Looks good to me, with a small nit/comment below,
Acked-by: Jarno Rajahalme <jrajaha...@nicira.com>
Jarno
On Jan 1, 2015, at 11:06 AM, Ben Pfaff <b...@nicira.com> wrote:
> The hidden rules created by in-band control and fail-open should not be
> included in the table stats reported via OpenFlow. I seem to recall that
> this was done correctly in some previous version but it has broken since
> then. This commit fixes the problem and adds a test that should make it
> harder to break again in the future.
>
> Reported-by: Ashok Chippa <a.n.chi...@gmail.com>
> Signed-off-by: Ben Pfaff <b...@nicira.com>
> ---
> ofproto/connmgr.c | 19 ++++++++++++++++++-
> ofproto/connmgr.h | 4 +++-
> ofproto/fail-open.c | 13 ++++++++++++-
> ofproto/fail-open.h | 4 +++-
> ofproto/in-band.c | 10 +++++++++-
> ofproto/in-band.h | 4 +++-
> ofproto/ofproto.c | 6 +++++-
> tests/ofproto.at | 52 ++++++++++++++++++++++++++++++++++++++++++++++++++++
> 8 files changed, 105 insertions(+), 7 deletions(-)
>
> diff --git a/ofproto/connmgr.c b/ofproto/connmgr.c
> index 08abe1e..3d69122 100644
> --- a/ofproto/connmgr.c
> +++ b/ofproto/connmgr.c
> @@ -1,5 +1,5 @@
> /*
> - * Copyright (c) 2009, 2010, 2011, 2012, 2013, 2014 Nicira, Inc.
> + * Copyright (c) 2009, 2010, 2011, 2012, 2013, 2014, 2015 Nicira, Inc.
> *
> * Licensed under the Apache License, Version 2.0 (the "License");
> * you may not use this file except in compliance with the License.

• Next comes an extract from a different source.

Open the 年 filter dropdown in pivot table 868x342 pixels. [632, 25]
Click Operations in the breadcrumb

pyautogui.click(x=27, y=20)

> @@ -1980,6 +1980,23 @@ connmgr_flushed(struct connmgr *mgr)
> ofpbuf_uninit(&ofpacts);
> }
> }
> +
> +/* Returns the number of hidden rules created by the in-band and fail-open
> + * implementations in table 0. (Subtracting this count from the number of
> + * rules in the table 0 classifier, as returned by classifier_count(), yields
> + * the number of flows that OVS should report via OpenFlow for table 0.) */
> +int
> +connmgr_count_hidden_rules(const struct connmgr *mgr)
> +{
> + int n_hidden = 0;
> + if (mgr->in_band) {
> + n_hidden += in_band_count_rules(mgr->in_band);
> + }
> + if (mgr->fail_open) {
> + n_hidden += fail_open_count_rules(mgr->fail_open);
> + }
> + return n_hidden;
> +}
>
> /* Creates a new ofservice for 'target' in 'mgr'. Returns 0 if successful,
> * otherwise a positive errno value.
> diff --git a/ofproto/connmgr.h b/ofproto/connmgr.h
> index c0f7c35..dd1a027 100644
> --- a/ofproto/connmgr.h
> +++ b/ofproto/connmgr.h
> @@ -1,5 +1,5 @@
> /*
> - * Copyright (c) 2009, 2010, 2011, 2012, 2013, 2014 Nicira, Inc.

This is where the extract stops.